Познакомил нас Шаляпин, практически на третий день после возвращения Горького в Россию, к которому я тоже приложил руку — и МВД уговаривал снять опалу с писателя, и ему самому гарантии давал. Вот он и променял солнечный Капри на депрессивный, зимний Питер, переселившись с гражданской женой Марией Андреевой в одиннадцать комнат на шестом этаже дома Барсовой на Кронверкском. Северный модерн, лифты-водопроводы, высший класс — натуральная барская квартира.

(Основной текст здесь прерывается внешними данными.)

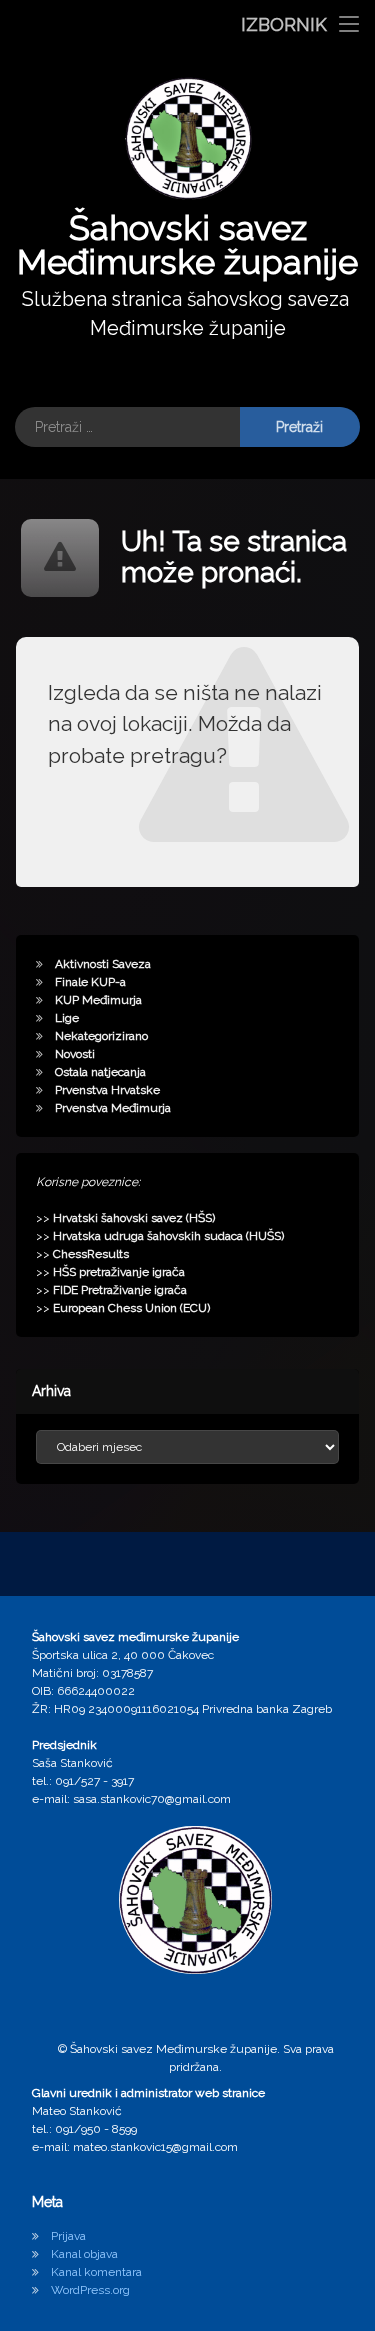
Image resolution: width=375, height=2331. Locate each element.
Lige (67, 1018)
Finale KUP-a (90, 982)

Мог себе позволить Алексей Максимович, при его-то доходах, правда, жили они там не вдвоем — помимо прислуги, вокруг Горького постоянно вились родственники, друзья и просто прилипалы.
— Здравствуйте, здравствуйте, — раскланялся я на все стороны вышедшим вслед за хозяином домочадцам. — Пойдемте, разговор серьезный есть.
Сели мы в рабочем кабинете, где в последнее время проходили заседания редакции “Всемирной литературы”.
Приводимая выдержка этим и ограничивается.